Сейчас я быстро расскажу, как в общем устроен спектакль (за неимением лучшего слова, назову копродукцию Rimini Protokoll и швейцарского театра Vidy Lausanne по старинке, спектаклем, хотя в нем нет ни живых актеров, ни привычных театральных правил, всё больше походит на выставочный проект, однако в оригинале проект носит подзаголовок Pièces sans personnes, то есть, «Пьесы без людей», и в каждой комнате действительно разыгрывается короткая пьеса, вмещающая целую человеческую жизнь). Этот фрагмент текста никому не возбраняется читать. А вот дальше – про мой личный трип с описанием содержимого комнат, и тут уж вы сами решайте, нужны ли вам подробности или лучше испытать всё самим.
Авторы «Наследия» – режиссер Штефан Кэги, один из создателей самой нестандартной театральной компании мира Rimini Protokoll, и художник Доминик Хубер. Некоторые проекты Кэги прекрасно адаптируются для разных стран: благодаря продюсеру Фёдору Елютину, в Москве есть свой Remote и свой Cargo.

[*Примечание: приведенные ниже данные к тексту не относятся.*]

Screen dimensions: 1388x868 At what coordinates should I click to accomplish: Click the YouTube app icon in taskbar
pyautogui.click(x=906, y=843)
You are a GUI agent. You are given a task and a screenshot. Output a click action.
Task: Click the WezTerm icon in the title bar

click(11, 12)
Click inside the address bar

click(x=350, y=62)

Те, кто побывал на потусторонней прогулке по столице и прокатился в сентиментальном грузовике, знают, как умело Кэги сочетает технологии с меланхолией. В его проектах к чувственному опыту приводит отлаженный технологичный аттракцион. В «Наследии» достижения научной мысли бросаются в глаза уже в коридоре, на потолке которого мерцает электронная карта мира с вспыхивающими точками – маркерами ежесекундно умирающих на планете людей.

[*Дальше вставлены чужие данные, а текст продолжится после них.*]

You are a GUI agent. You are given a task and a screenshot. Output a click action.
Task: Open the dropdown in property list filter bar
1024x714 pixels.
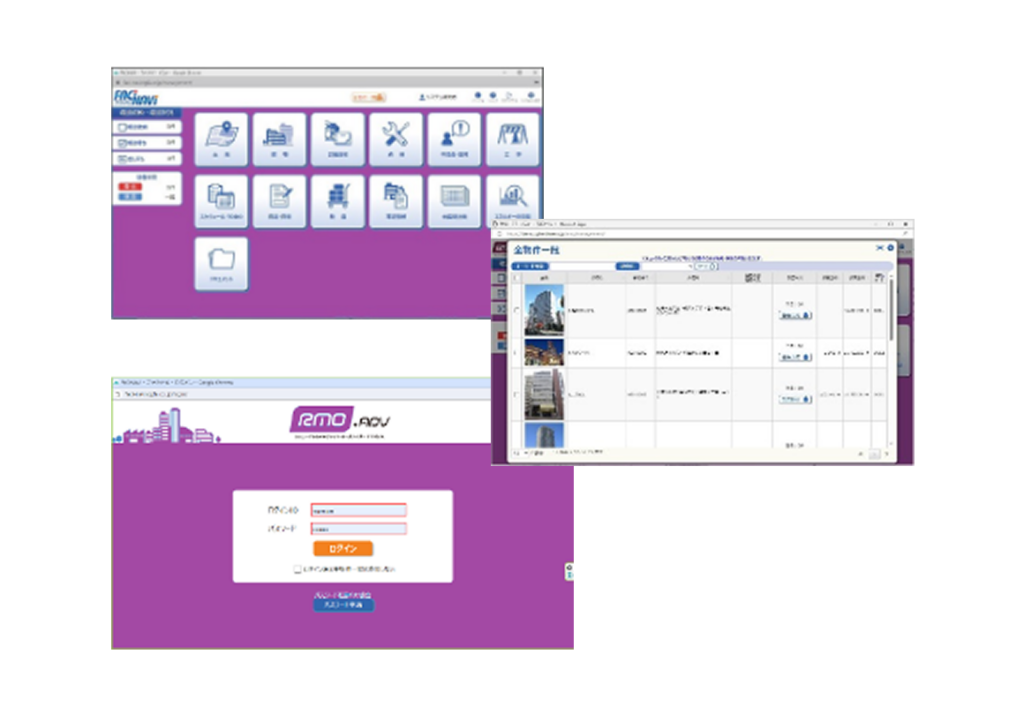click(667, 267)
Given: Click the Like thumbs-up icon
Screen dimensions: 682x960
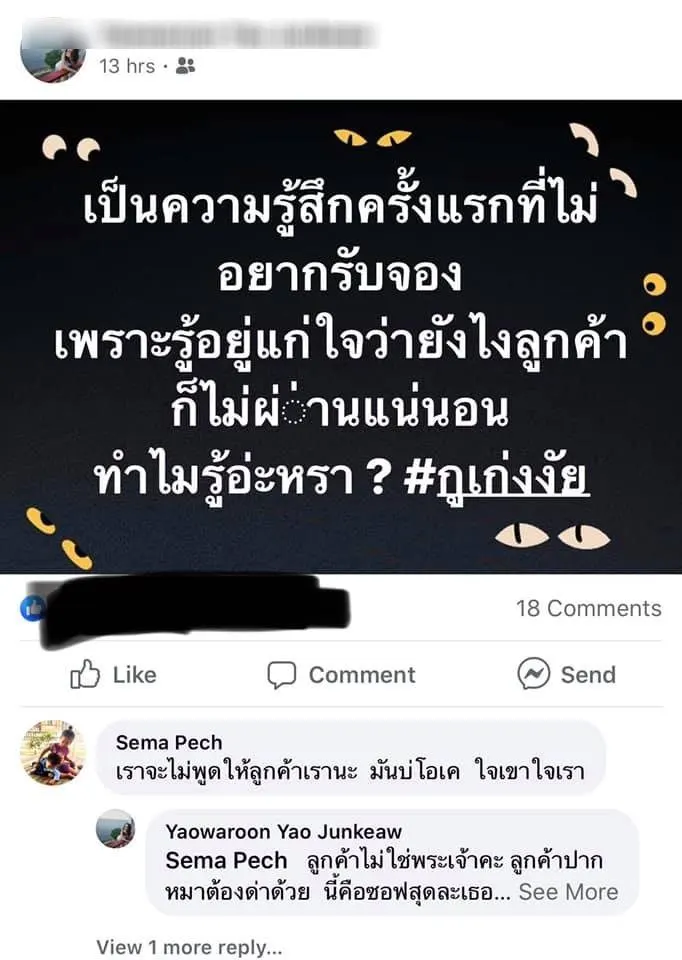Looking at the screenshot, I should click(x=85, y=674).
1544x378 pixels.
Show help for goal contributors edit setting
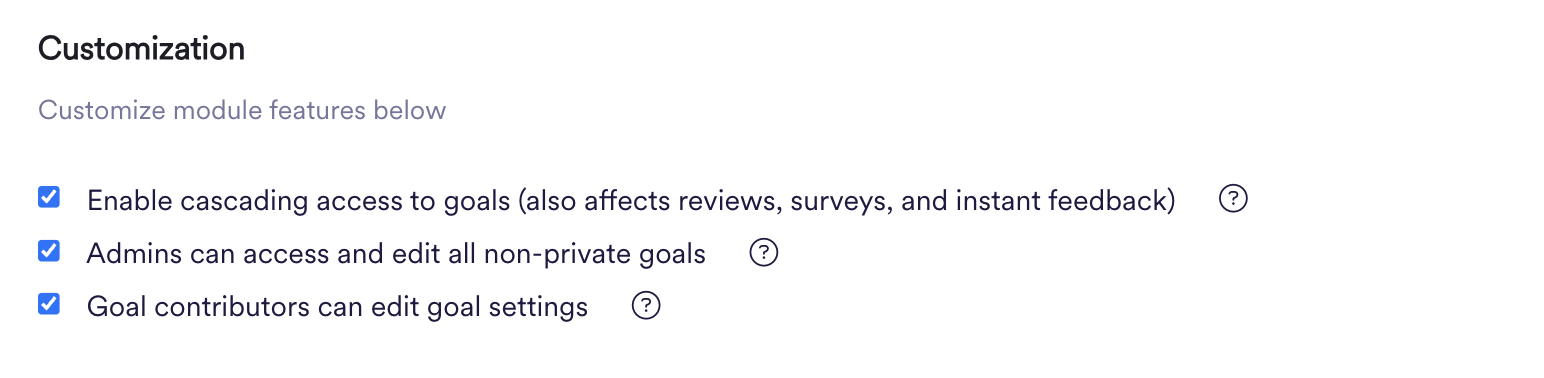[646, 306]

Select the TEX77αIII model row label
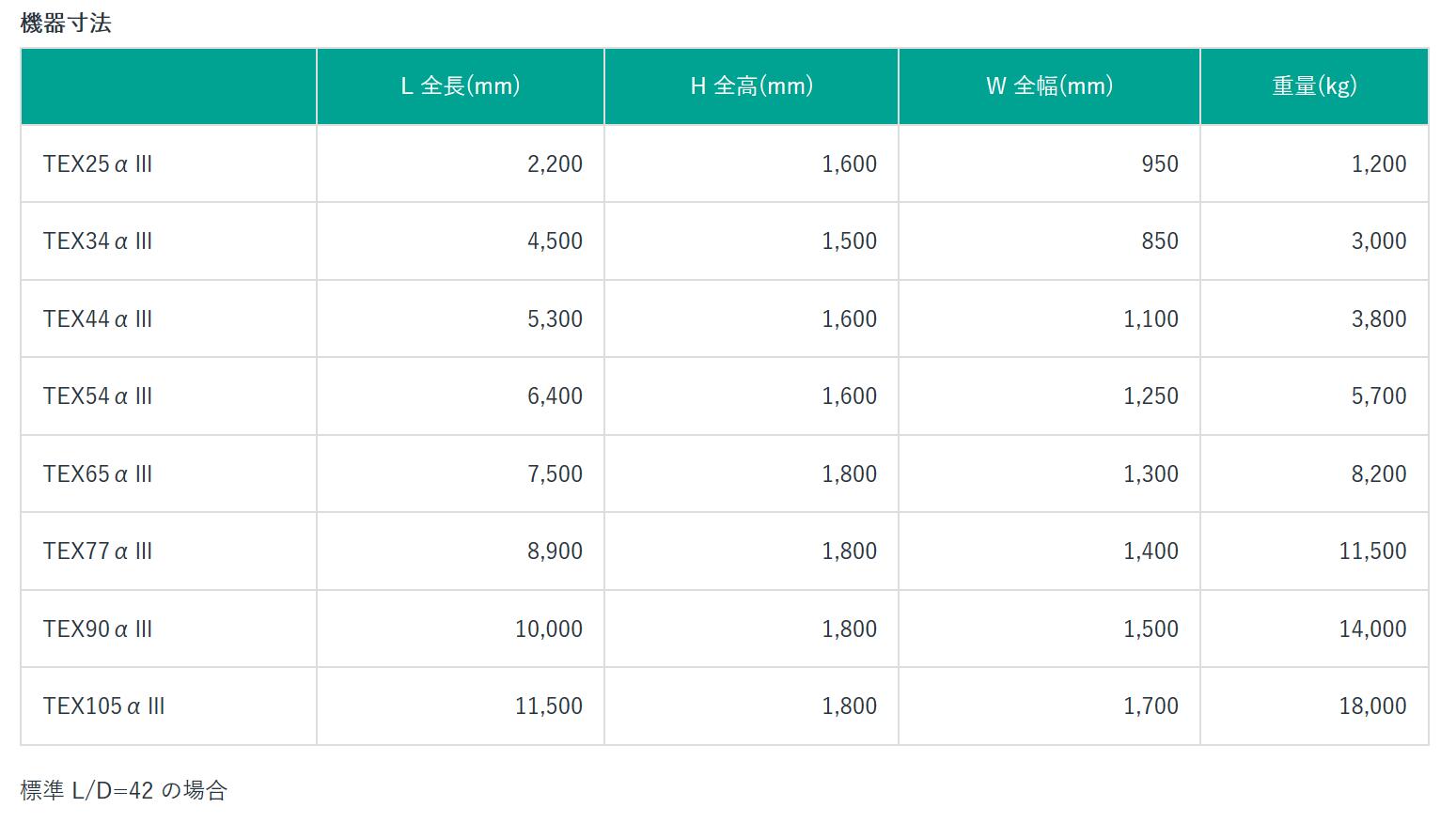pos(98,551)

Двери в комнаты открываются и закрываются автоматически, кроме шести-восьми зрителей в них никого, но всё (звук, свет, видеопроекция, специальные эффекты) работает с компьютерной четкостью без видимого участия персонала; эти пространства похожи на разумных роботов, выступающих посредниками между вами и людьми, некогда здесь обитавшими.
В одной из комнат к вам обратятся: «Люди будущего». Путешествуя из одной комнаты в другую, вы действительно оказываетесь в прошлом – не каком-то абстрактном, но вполне конкретном прошлом девяти персонажей (в одной из комнат – два героя, поэтому общее число «отсутствующих» людей больше количества комнат), причем все они – реальные люди; театр, который делает Кэги, абсолютно документален.
Где-то невидимый хозяин предложит вам прилечь на кровать, где-то – придется стоять, где-то – усесться на ковер, предварительно сняв обувь: в каждой комнате свой интерьер, имитирующий узнаваемые места – от гостиничного номера до подсобки. Есть одно исключение – полностью фантастическое пространство, в котором вам предложат погрузиться в ирреальный мир из зеркал и видеопроекции; да, это единственная комната, в которой ваш собеседник-проводник не просто до сих пор жив, но и вряд ли скоро умрет (он еще не стар, не болен и не занят ничем рискованным). На посещение каждой комнаты отводится от пяти до десяти минут; за это время вы услышите историю (рассказы звучат на немецком, французском и английском языках, везде есть русские субтитры), увидите видео или получите возможность вступить в контакт с вещами – потрогать, рассмотреть, попробовать на вкус. Все рассказы так или иначе связаны со смертью – каждый из героев в момент записи голоса, который вы слышите, готовится к ней или о ней думает. Опыт умирания – и есть наследие, которое оставлено нам героями спектакля, а его основной мотив – сакраментальное memento mori.
Ценность предложенного наследия в том, что оно позволяет думать о смерти без тоски, без страха, со спокойным сердцем и, отчего бы и нет, с улыбкой.
Это очень простое и бесконечно остроумное произведение; работа, у которой нет прямых аналогов; спектакль огромной художественной и психотерапевтической ценности. Рекомендую безоговорочно. Дальше – короткий отчет о моем личном хождении по комнатам. Для ноосферы и тех, кто предпочитает узнавать о важнейших событиях в искусстве из рецензий.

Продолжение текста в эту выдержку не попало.